While the historical Spree of seven executions that Tennessee were carried out between August 9, 2018 and February 20, 2020, the men in the death cell had developed a kind of ritual before one was brought into the death guard among them. The men often gathered on Monday evening to say goodbye to share a final meal and spend some time with external visitors. The new protocol has changed all of this for reasons that remain unclear. In response to a question about the argument behind the changes, the TDOC spokesman Dorinda Carter said that the protocols were revised “to ensure that lawful and effective procedures are followed when carrying out death sentences”.

“There was never a problem in the two weeks up to an execution date, and there has never been a problem with the death guard,” said Henry. “It feels in retribution.”

The two-week isolation and observation period, said Henry, was “his own form of torture” and “completely unnecessary”.

The Rev. Dr. Kevin Riggs, pastor in the Franklin Community Church and a spiritual advisor to several men in the death cell, told the banner that the new protocols of the state were free of charge.

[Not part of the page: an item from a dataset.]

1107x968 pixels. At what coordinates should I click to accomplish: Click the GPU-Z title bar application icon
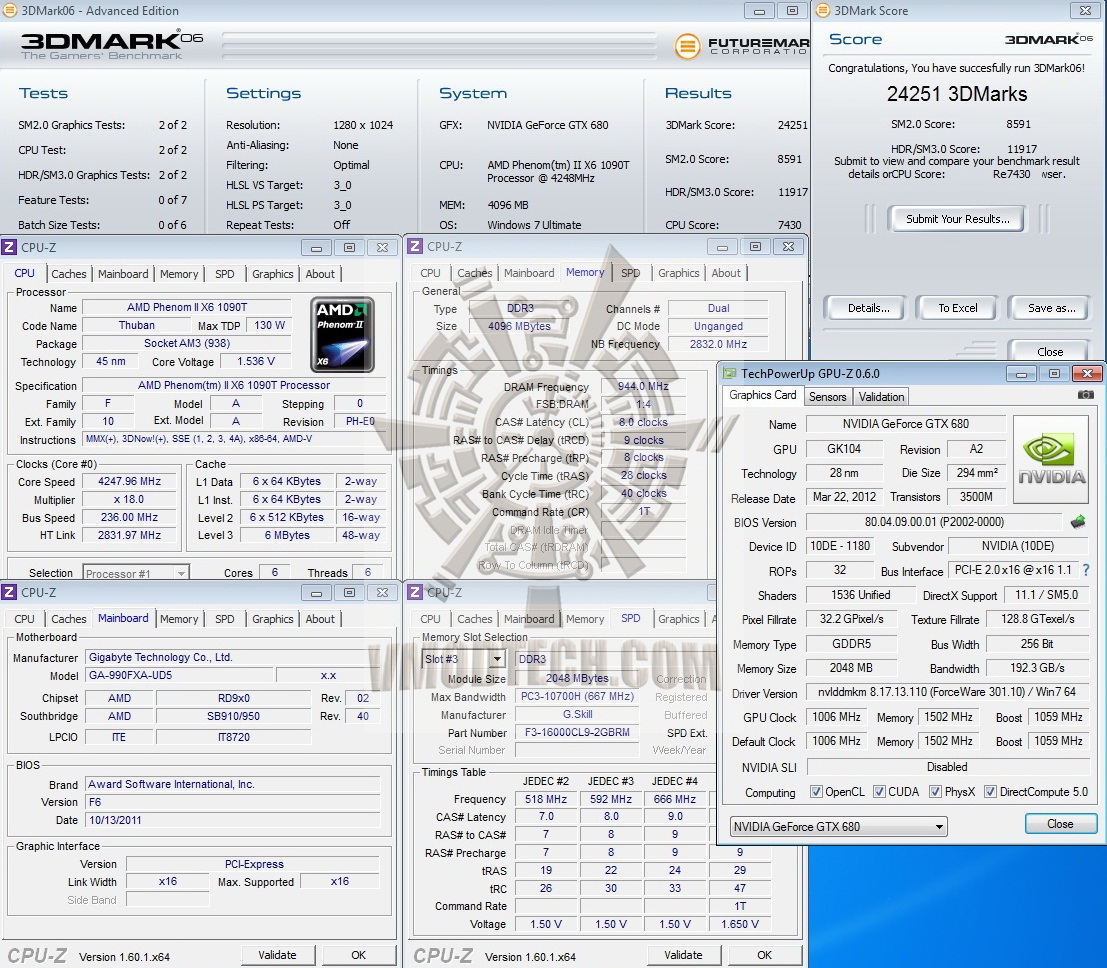[729, 374]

“I know that people will say: 'Well, he took the life of some people and their family members also had no chance of telling them bye,” he said. “But our judicial system is not based in the way you treated someone else. We shouldn't lower the same level as someone who committed a crime. We should be better than that.”

A legal challenge

Smith is one of nine inmates that sue the state on the new protocol and argues that the use of pentobarbital could lead to a quedling death. The lawsuit also questions the constitutionality of what it describes as a “12-hour blackout policy”. Due to the prohibition of a person who has exposed itself from the execution of communication with someone other than their lawyer, the state limits its right to freedom of expression and religious practice.

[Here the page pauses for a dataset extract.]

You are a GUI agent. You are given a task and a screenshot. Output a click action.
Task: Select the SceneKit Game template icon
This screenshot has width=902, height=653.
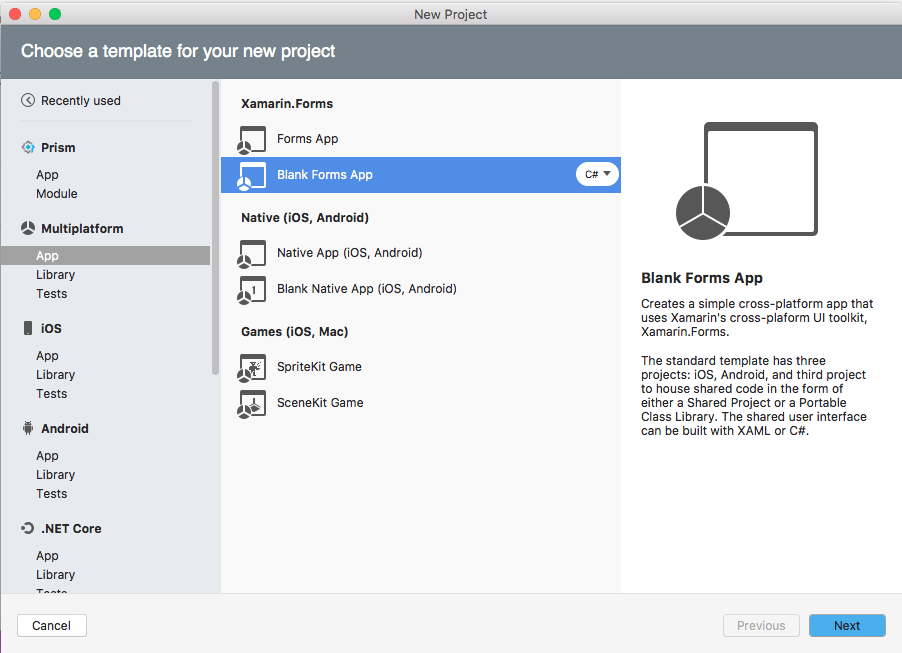coord(252,403)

However, the protocol also leaves the enforcement of this “12-hour blackout” until the discretion of un areolated prison officers. In a letter submitted in court this week, Rivanbend Maximum Security Institution Warteneth Nelsen contained the accommodations that he had approved for Grant Smith. This includes a minister to have contact visits to Smith's face to face and not to serve communion through a cell window and him on the day of his execution. The supervisor also agreed to pray the minister loudly after Smith submitted a final explanation and angered his forehead with olive oil. During the execution, the minister, as the pentobarbital comes into force, can put a hand on Smith's shoulder and “quietly … but to hear loud enough for Mr. Smith”.

While Smith's religious inquiries were given, Henry said that this dynamic makes this part of the protocol unsustainable.

“The protocol on the face says that this will not happen,” she said. “So it will always have grown from the grace of the supervisor and the commissioner to deviate from the protocol.”

At the moment Smith is sitting in prison in an otherwise empty pod. The officials allowed him to have a data protection screen for the time when he uses the bathroom, but everything else he does is observed and recorded by prison officers. Under the new protocol, he will be moved to a cell near the Chamber of Cremy 48 hours before his execution. When asked about his behavior, Henry said in her experience that the person who is to be executed tends to “show most grace in these last days”.

She said Smith spent thank you columns last weekend to write to them.

This article was published for the first time in Nashville Banner and will be released here under a creative commonsattribution-noderivates 4.0 International License.